(Reuters) -Electronic equipment maker Keysight Technologies beat Wall Street estimates for third-quarter revenue and profit on Tuesday, highlighting robust product demand across its communications, automotive and semiconductor end-markets.
The Santa Rosa, California-based company, which was separated from Agilent Technologies in 2014, provides electronic design, test and simulation software, instrumentation and related services.
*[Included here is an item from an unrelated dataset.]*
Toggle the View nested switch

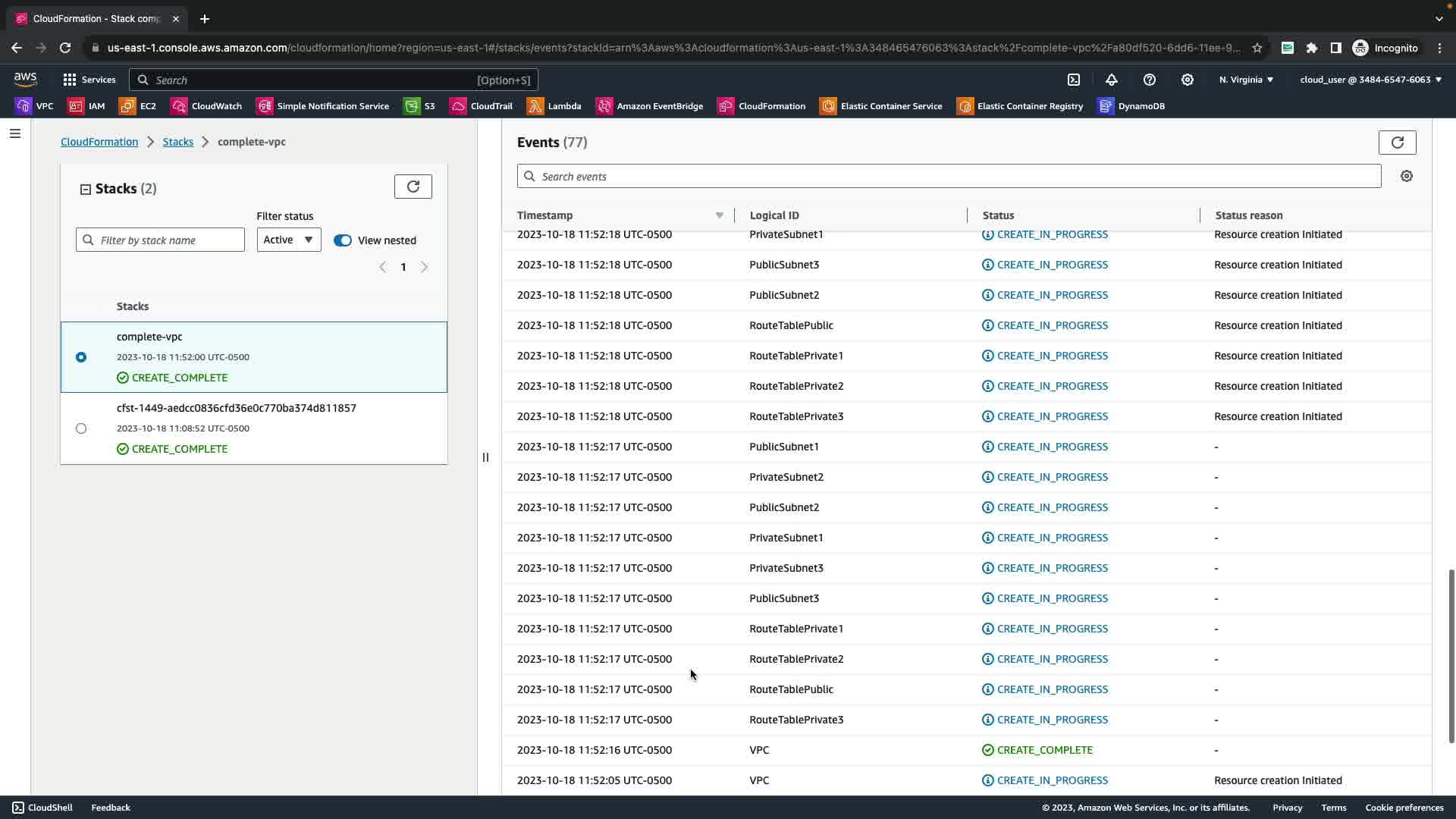click(x=343, y=240)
Agilent was previously a part of Hewlett-Packard.
Keysight’s products include oscilloscopes, protocol analyzers, digital multimeters, among other offerings.
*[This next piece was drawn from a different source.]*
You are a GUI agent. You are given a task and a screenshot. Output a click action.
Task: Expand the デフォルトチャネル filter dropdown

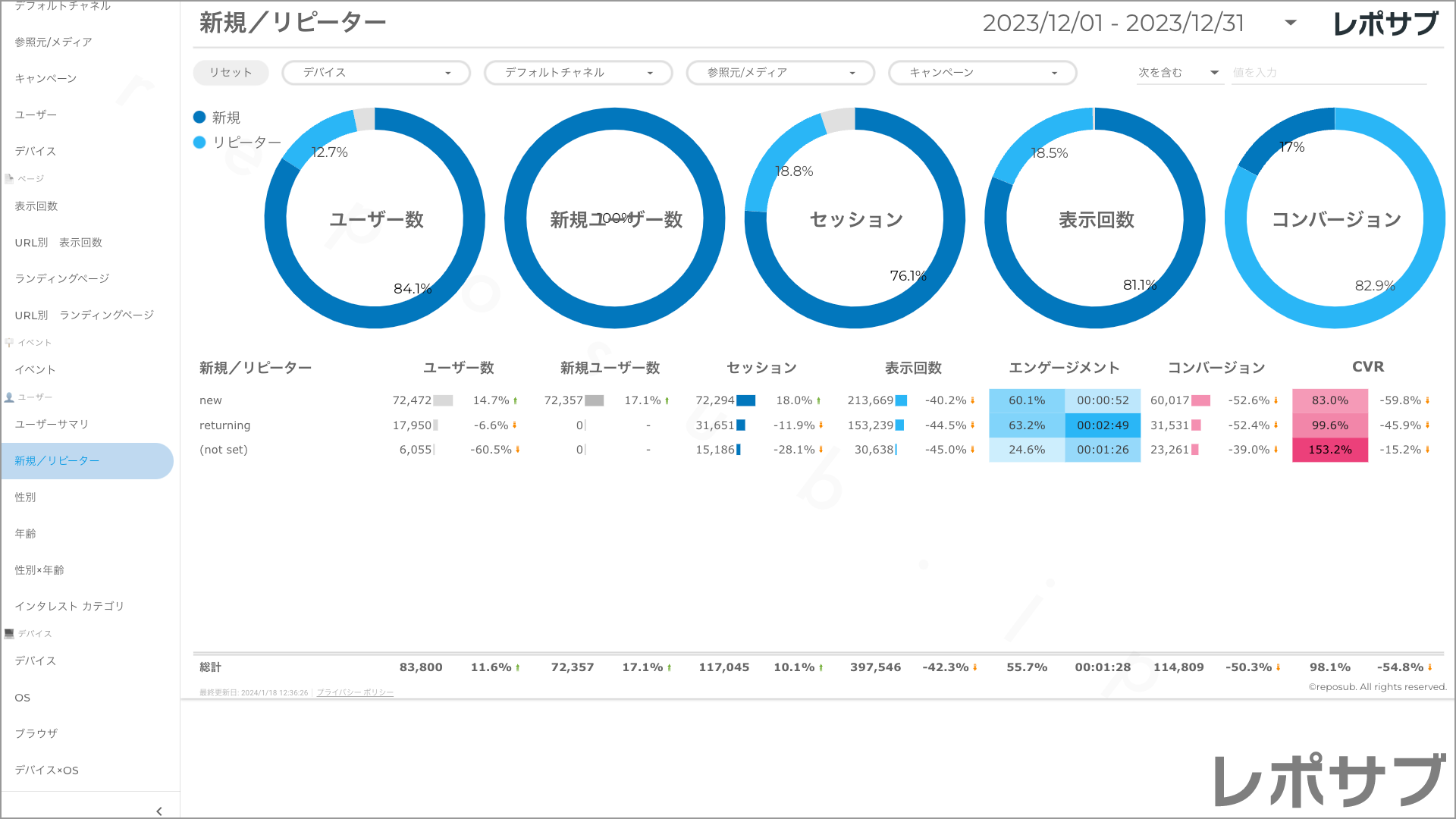[578, 73]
“(We) continue to see solid demand and strong customer engagements,” CEO Satish Dhanasekaran said.
Keysight expects its revenue to grow by 7% and its adjusted earnings per share to rise 13% for fiscal year 2025.
It also expects fourth-quarter revenue between $1.37 billion and $1.39 billion, with adjusted earnings per share expected in the range of $1.79 to $1.85.
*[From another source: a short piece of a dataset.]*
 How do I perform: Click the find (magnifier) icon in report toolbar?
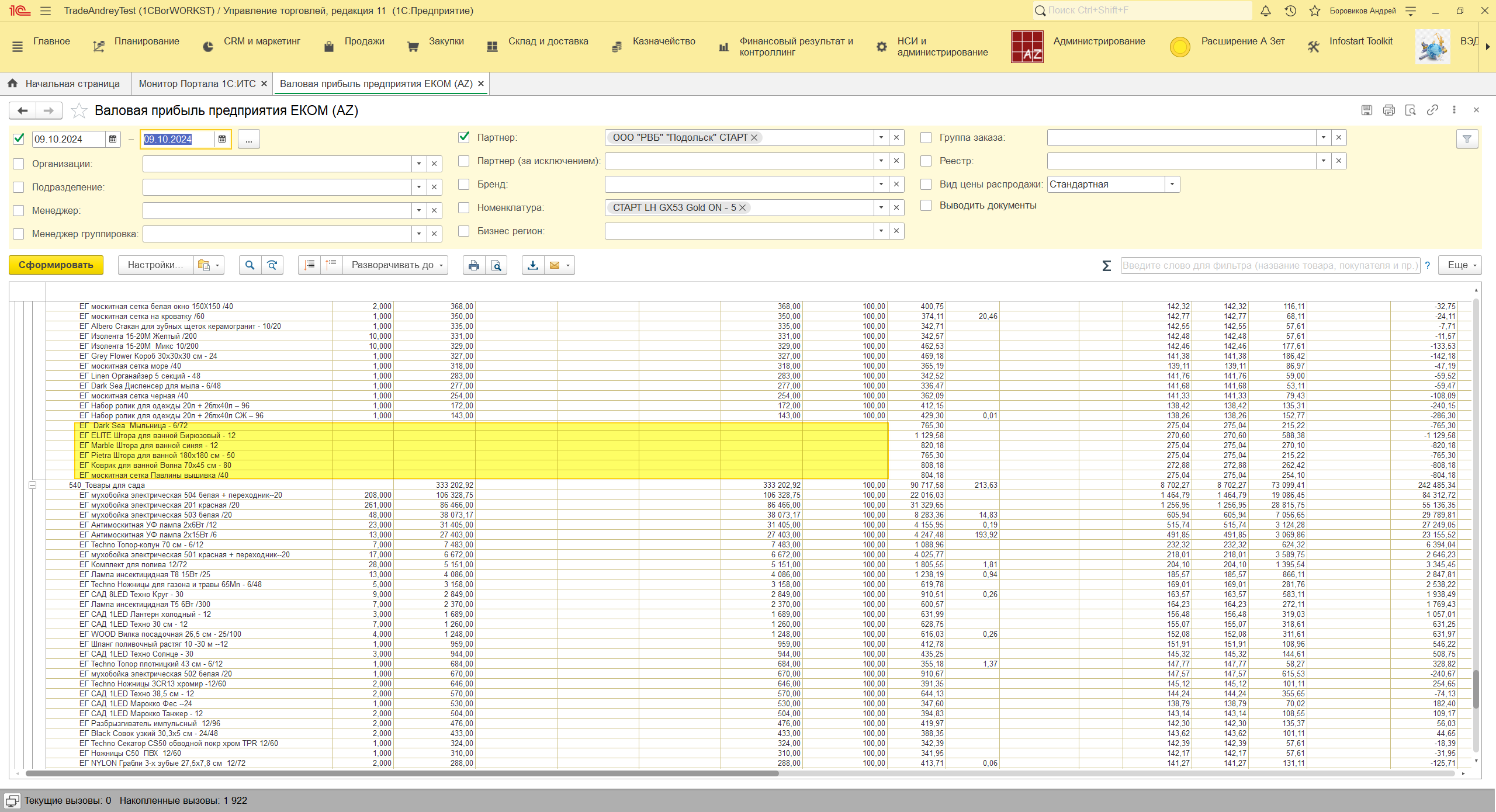pos(250,265)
Analysts, on average, anticipate fourth-quarter revenue of $1.37 billion and adjusted earnings of $1.81 per share, according to data compiled by LSEG.
The company reported quarterly revenue of $1.35 billion, above analysts’ estimates of $1.32 billion for the quarter ended July 31.
Keysight reported quarterly adjusted earnings of $1.72 per share, beating analysts’ estimates of $1.67 per share.